Not so Black and White
Source material from Visual Diary no. 46, 1975-78, Howard Arkley Archive, MS 14217
Australian Manuscripts Collection, State Library VictoriaContributors
© The Estate of Howard Arkley. Courtesy Kalli Rolfe Contemporary Art
Between 1974-77, Arkley devoted himself to an ongoing series of carefully considered, formal and conceptual investigations into the possibilities of abstract mark making. Against meticulously prepared large white grounds, the artist sparingly introduced a range of shapes and forms.

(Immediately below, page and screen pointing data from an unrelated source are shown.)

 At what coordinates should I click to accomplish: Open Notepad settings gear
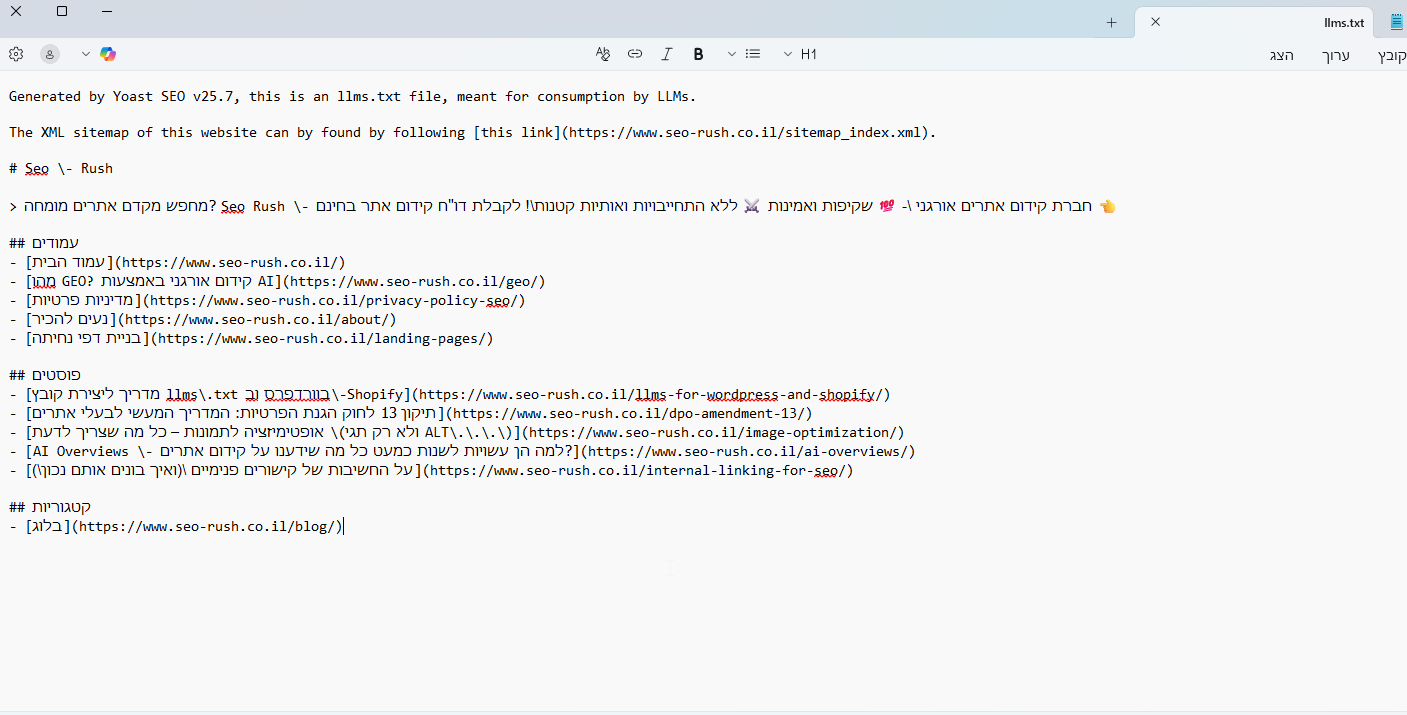click(16, 54)
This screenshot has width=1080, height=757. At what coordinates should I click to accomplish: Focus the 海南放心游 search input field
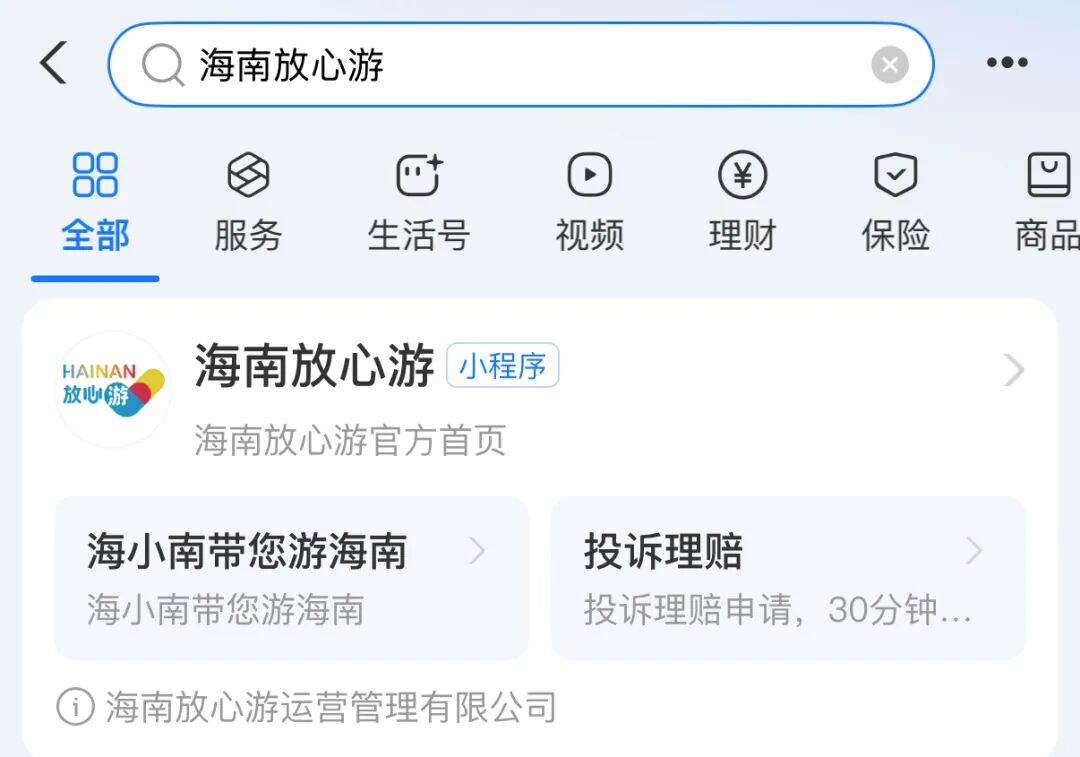(x=521, y=65)
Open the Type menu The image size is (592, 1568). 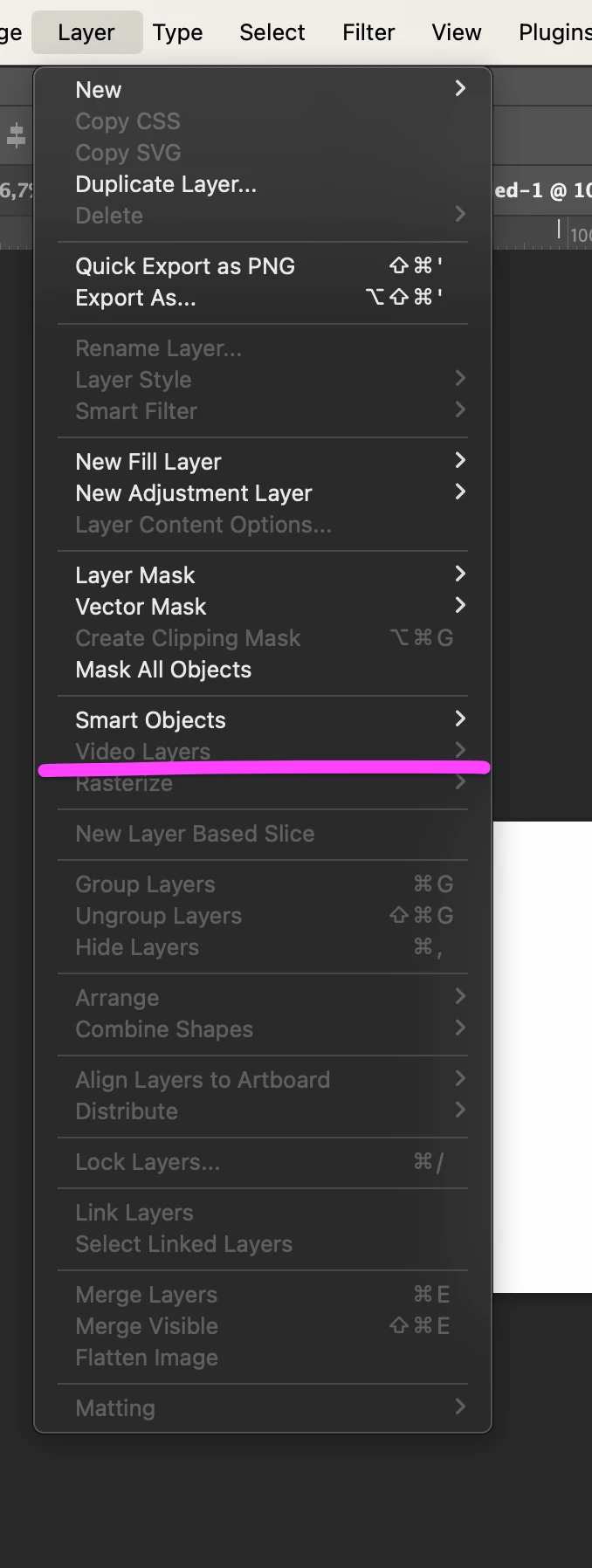pos(177,32)
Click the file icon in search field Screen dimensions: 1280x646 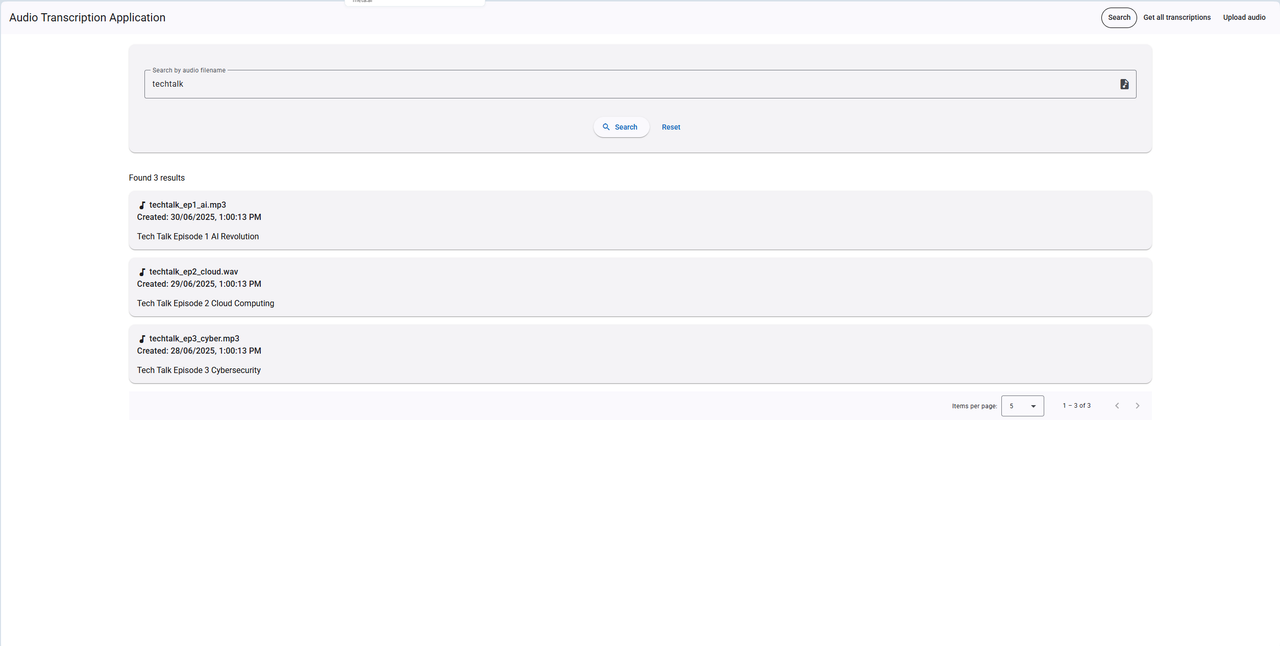coord(1124,84)
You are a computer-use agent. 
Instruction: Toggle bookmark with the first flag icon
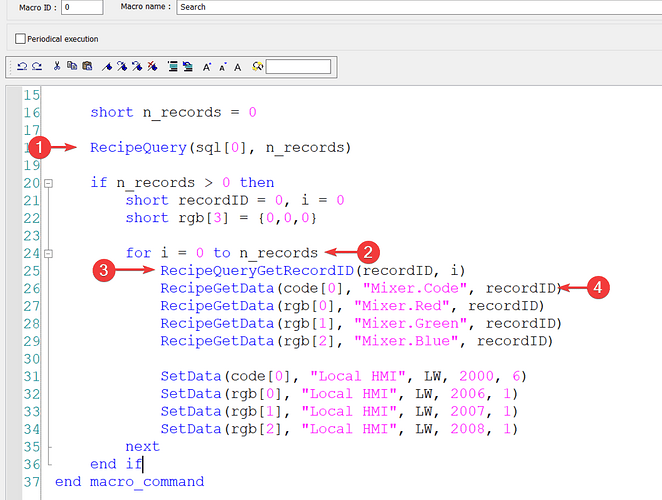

Utilising both the precise graphic line and the fuzzy tonal effects of the airbrush, measured and calculated geometry and looser, improvised gestures are held together in dialectical tension. Amongst the archival material from this period are a number of clippings from the journal Scientific American including a blurred black and white photograph of two pedestrians walking in opposite directions. With its two superimposed upright lines, the image closely resembles the work Actuality (Is the Void Between Events) (1976) which, consisting of two sharp vertical lines overlaid with a loose zig-zagging airbrushed line on either side of an expansive, open field of white, is one of the sparest, most minimal compositions of the entire series. With an economy of means, the painting combines the opposite states of black and white, stillness and movement, restraint and release, in an ambiguous and unresolved state of in-betweenness.